→ **DESCRIPTION OF THE TASK**: Output the line containing "How do I perform: Click" and each line after it through the end of the data, exactly as written, with pictures left out.
# # # #
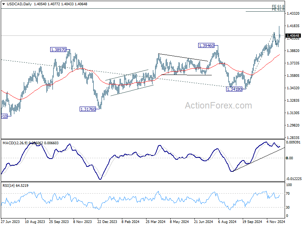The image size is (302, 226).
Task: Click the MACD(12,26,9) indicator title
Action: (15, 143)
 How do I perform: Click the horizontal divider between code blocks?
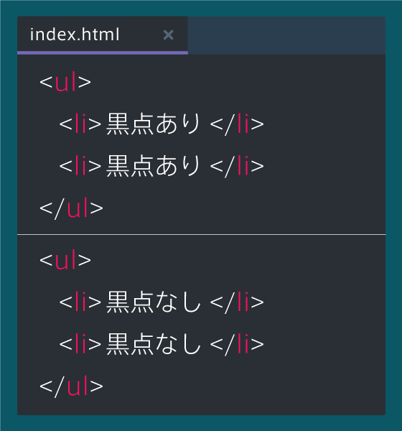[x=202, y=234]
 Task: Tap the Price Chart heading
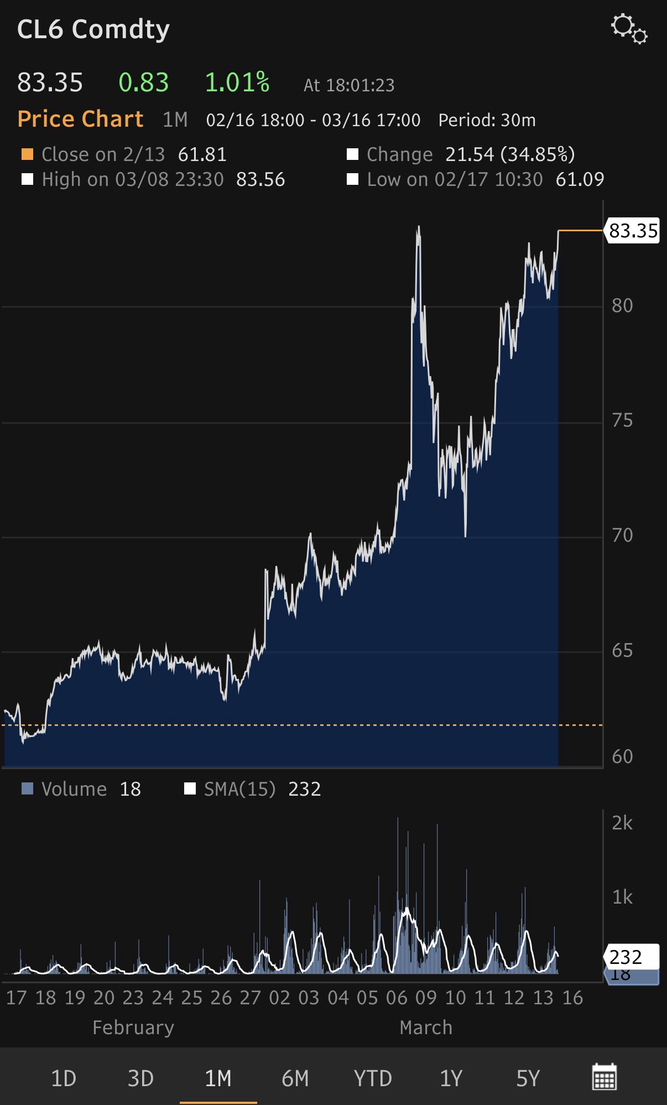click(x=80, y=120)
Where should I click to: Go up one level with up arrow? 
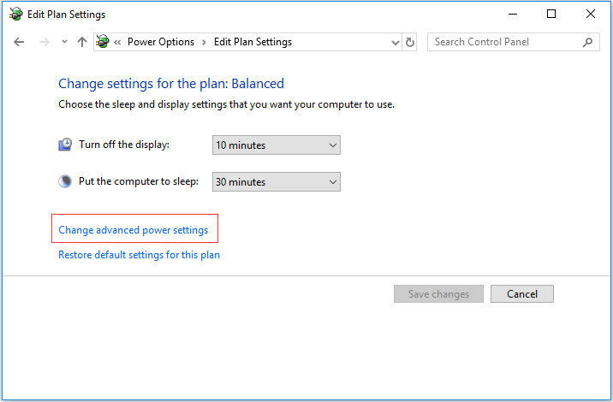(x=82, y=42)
# # # #
→ **TASK SOLUTION**:
 How do I perform: Click the horizontal divider between code blocks?
[x=202, y=234]
 Task: Tap the Price Chart heading
click(x=80, y=120)
Where should I click to: Go up one level with up arrow? 
(x=82, y=42)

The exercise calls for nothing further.